Evidence of Coulomb liquid phase in few-electron droplets
Jashwanth Shaju, Elina Pavlovska, Ralfs Suba, Junliang Wang, Seddik Ouacel, Thomas Vasselon, Matteo Aluffi, Lucas Mazzella, Clément Geffroy, Arne Ludwig, Andreas D. Wieck, Matias Urdampilleta, Christopher Bäuerle, Vyacheslavs Kashcheyevs, Hermann Sellier
TL;DR
This work demonstrates an on-chip electron collider that forms few-electron droplets and reveals emergent collective behaviour characteristic of a strongly correlated Coulomb liquid. By harnessing SAW-driven transport through a Y-junction and performing high-order multivariate cumulant analyses up to $N=5$, the authors uncover universal, interaction-dominated partitioning signatures that align with a single collective variable. An effective Ising model on a complete graph captures the gas–liquid crossover in the droplet, supporting a thermodynamic interpretation of the observed correlations, while microscopic Coulomb-plasma simulations corroborate the finite-size scaling and temperature estimates. Overall, the study provides a controllable platform to probe confinement–interaction physics and engineered collective states in mesoscopic electronic systems.
Abstract
Emergence of universal collective behaviour from interactions within a sufficiently large group of elementary constituents is a fundamental scientific paradigm. In physics, correlations in fluctuating microscopic observables can provide key information about collective states of matter such as deconfined quark-gluon plasma in heavy-ion collisions or expanding quantum degenerate gases. Mesoscopic colliders, through shot-noise measurements, have provided smoking-gun evidence on the nature of exotic electronic excitations such as fractional charges, levitons and anyon statistics.

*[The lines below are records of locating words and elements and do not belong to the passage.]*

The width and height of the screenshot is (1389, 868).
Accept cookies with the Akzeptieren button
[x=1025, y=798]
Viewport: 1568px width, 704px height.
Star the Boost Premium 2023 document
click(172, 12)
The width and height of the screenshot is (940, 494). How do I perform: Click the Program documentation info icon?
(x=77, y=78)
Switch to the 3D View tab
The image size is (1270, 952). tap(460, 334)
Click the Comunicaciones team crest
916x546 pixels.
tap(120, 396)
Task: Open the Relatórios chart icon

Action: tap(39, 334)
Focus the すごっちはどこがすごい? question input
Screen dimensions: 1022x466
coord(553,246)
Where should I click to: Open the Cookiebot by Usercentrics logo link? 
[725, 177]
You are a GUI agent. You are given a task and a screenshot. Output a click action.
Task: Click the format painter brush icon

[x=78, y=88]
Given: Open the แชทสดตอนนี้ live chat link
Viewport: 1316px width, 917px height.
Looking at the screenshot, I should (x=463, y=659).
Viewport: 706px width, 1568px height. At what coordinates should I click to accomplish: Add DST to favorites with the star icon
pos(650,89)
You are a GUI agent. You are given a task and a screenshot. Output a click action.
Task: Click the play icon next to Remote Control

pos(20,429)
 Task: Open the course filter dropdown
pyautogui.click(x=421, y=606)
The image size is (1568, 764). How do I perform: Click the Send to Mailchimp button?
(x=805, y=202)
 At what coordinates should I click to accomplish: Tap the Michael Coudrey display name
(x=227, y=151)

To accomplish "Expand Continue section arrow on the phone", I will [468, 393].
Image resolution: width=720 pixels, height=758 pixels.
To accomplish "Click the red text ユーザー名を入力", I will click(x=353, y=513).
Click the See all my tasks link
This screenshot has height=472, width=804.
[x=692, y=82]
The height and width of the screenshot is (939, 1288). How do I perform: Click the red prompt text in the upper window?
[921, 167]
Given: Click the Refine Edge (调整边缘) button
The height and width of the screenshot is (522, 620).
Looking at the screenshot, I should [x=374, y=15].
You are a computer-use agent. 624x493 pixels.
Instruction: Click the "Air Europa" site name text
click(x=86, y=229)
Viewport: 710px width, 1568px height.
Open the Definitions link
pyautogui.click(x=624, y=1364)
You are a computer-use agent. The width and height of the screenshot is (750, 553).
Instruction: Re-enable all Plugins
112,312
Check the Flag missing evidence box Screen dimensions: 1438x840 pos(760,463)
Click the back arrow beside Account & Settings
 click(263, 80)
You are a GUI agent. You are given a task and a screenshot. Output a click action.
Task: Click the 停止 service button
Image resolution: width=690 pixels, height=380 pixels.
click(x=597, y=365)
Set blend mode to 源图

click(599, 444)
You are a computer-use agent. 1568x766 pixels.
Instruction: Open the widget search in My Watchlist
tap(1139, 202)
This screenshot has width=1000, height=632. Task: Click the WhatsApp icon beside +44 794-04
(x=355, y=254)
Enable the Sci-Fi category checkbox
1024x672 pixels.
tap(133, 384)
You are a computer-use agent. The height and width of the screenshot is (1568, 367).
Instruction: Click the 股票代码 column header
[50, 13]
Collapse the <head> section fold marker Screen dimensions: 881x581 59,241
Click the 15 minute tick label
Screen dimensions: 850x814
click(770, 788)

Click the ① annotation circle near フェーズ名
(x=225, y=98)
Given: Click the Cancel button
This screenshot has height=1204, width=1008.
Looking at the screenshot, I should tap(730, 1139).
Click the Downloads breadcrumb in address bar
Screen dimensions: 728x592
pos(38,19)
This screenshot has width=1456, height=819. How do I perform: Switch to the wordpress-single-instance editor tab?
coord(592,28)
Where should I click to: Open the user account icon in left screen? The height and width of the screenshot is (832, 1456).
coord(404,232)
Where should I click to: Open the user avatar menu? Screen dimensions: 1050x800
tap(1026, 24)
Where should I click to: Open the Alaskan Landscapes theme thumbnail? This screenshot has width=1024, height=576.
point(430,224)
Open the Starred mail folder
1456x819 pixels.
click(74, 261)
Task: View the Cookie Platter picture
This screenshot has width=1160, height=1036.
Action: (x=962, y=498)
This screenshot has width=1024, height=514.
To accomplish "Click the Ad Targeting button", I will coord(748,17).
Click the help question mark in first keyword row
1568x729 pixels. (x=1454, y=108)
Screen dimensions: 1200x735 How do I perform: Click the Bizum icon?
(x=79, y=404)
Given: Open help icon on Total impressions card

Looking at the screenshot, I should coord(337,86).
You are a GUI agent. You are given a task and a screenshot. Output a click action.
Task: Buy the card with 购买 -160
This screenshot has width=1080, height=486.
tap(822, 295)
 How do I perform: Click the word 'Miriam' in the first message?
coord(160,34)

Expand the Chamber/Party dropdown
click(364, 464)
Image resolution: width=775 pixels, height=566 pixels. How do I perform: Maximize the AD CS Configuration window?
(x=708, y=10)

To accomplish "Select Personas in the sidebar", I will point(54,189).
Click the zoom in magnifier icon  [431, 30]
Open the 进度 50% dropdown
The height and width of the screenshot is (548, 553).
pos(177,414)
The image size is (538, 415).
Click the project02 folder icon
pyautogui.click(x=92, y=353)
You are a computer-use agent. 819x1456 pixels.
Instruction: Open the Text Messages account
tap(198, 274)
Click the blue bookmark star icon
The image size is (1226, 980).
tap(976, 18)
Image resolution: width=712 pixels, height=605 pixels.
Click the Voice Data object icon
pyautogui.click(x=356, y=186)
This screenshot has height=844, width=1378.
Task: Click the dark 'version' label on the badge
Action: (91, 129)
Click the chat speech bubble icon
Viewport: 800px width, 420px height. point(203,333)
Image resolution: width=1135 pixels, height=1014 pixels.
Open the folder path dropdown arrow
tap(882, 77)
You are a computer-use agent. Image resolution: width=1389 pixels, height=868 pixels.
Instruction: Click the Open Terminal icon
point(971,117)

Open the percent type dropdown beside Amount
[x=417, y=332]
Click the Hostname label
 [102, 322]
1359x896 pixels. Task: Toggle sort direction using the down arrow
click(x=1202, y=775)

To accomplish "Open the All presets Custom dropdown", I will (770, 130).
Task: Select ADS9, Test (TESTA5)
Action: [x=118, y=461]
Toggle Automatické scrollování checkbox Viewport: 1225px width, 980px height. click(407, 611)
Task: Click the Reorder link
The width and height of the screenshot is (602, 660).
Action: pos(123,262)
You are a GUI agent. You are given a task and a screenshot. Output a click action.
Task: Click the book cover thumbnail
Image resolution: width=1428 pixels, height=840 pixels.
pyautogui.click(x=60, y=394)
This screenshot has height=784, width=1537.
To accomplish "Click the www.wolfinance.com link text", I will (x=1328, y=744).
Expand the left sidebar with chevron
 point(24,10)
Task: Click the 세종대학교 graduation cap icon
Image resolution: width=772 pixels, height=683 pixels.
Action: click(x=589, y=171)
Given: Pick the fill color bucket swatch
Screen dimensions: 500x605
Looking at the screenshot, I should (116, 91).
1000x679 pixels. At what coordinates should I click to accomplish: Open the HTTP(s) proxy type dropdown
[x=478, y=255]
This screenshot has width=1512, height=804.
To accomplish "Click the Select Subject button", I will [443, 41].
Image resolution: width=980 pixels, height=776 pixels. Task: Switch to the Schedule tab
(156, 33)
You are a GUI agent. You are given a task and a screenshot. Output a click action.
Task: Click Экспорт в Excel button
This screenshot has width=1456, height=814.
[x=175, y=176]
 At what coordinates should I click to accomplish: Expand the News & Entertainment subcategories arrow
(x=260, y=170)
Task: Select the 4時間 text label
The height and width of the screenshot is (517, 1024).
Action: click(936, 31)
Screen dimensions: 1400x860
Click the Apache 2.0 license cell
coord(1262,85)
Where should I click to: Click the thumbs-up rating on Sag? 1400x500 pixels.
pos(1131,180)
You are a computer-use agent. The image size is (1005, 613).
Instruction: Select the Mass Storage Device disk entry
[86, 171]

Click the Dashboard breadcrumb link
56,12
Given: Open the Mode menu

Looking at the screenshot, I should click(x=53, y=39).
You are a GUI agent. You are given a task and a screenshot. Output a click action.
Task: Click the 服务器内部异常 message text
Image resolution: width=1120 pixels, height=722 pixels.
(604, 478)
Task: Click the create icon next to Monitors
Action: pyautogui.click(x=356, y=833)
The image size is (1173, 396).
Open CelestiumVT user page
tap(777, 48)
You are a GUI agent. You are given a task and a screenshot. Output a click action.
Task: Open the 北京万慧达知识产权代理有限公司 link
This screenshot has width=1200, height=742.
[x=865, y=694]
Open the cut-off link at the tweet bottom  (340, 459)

Yet, bridging the gap between two-particle collisions and the emergence of collectivity as the number of interacting particles increases remains a challenging task at the microscopic level. Here we demonstrate all-body correlations in the partitioning of electron droplets containing up to N = 5 electrons, driven by a moving potential well through a Y-junction in a semiconductor device. Analyzing the partitioning data using high-order multivariate cumulants and finite-size scaling towards the thermodynamic limit reveals distinctive fingerprints of a strongly-correlated Coulomb liquid. These fingerprints agree well with a universal limit where the partitioning of a droplet is predicted by a single collective variable. Our electron-droplet collider provides critical insight into the interplay of confinement and interaction effects in small electron systems and highlights a new way to study engineered states of matter.